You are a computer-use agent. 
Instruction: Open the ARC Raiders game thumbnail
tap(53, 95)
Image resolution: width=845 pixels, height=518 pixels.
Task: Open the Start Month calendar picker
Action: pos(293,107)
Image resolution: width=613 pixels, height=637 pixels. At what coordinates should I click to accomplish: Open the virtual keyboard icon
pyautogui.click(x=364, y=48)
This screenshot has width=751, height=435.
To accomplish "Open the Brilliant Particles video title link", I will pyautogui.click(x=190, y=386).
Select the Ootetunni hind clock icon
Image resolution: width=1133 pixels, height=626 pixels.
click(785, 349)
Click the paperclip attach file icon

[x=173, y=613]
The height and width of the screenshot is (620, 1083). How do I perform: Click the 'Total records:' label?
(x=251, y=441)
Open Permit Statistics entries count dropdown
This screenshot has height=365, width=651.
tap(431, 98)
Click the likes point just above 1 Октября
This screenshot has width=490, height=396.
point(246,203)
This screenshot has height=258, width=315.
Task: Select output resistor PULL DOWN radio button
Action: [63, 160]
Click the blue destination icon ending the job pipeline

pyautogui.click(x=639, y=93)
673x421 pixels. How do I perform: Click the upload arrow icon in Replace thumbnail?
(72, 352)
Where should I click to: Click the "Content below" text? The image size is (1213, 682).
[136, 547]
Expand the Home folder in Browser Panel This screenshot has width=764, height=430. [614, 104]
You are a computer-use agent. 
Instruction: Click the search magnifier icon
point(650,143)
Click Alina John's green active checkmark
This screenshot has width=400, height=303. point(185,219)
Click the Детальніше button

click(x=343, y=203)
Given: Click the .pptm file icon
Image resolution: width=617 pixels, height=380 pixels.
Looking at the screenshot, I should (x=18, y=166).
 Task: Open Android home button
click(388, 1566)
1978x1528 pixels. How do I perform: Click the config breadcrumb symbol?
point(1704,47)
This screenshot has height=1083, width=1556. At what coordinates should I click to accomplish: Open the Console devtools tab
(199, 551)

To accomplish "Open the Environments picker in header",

PROBLEM STATEMENT: Rewrite all of the data above, replacing each instance of "icon" with "glyph" and leaving everything else as it is.

EXERCISE OUTPUT:
You are a computer-use agent. 
Instruction: Open the ARC Raiders game thumbnail
tap(53, 95)
Image resolution: width=845 pixels, height=518 pixels.
Task: Open the Start Month calendar picker
Action: pos(293,107)
Image resolution: width=613 pixels, height=637 pixels. At what coordinates should I click to accomplish: Open the virtual keyboard glyph
pyautogui.click(x=364, y=48)
This screenshot has width=751, height=435.
To accomplish "Open the Brilliant Particles video title link", I will pyautogui.click(x=190, y=386).
Select the Ootetunni hind clock glyph
Image resolution: width=1133 pixels, height=626 pixels.
click(785, 349)
Click the paperclip attach file glyph

[x=173, y=613]
The height and width of the screenshot is (620, 1083). How do I perform: Click the 'Total records:' label?
(x=251, y=441)
Open Permit Statistics entries count dropdown
This screenshot has height=365, width=651.
tap(431, 98)
Click the likes point just above 1 Октября
This screenshot has width=490, height=396.
point(246,203)
This screenshot has height=258, width=315.
Task: Select output resistor PULL DOWN radio button
Action: [63, 160]
Click the blue destination glyph ending the job pipeline

pyautogui.click(x=639, y=93)
673x421 pixels. How do I perform: Click the upload arrow glyph in Replace thumbnail?
(72, 352)
Where should I click to: Click the "Content below" text? The image size is (1213, 682).
[136, 547]
Expand the Home folder in Browser Panel This screenshot has width=764, height=430. [614, 104]
You are a computer-use agent. 
Instruction: Click the search magnifier glyph
point(650,143)
Click Alina John's green active checkmark
This screenshot has width=400, height=303. point(185,219)
Click the Детальніше button

click(x=343, y=203)
Given: Click the .pptm file glyph
Image resolution: width=617 pixels, height=380 pixels.
Looking at the screenshot, I should (x=18, y=166).
 Task: Open Android home button
click(388, 1566)
1978x1528 pixels. How do I perform: Click the config breadcrumb symbol?
point(1704,47)
This screenshot has height=1083, width=1556. At what coordinates should I click to accomplish: Open the Console devtools tab
(199, 551)

To accomplish "Open the Environments picker in header",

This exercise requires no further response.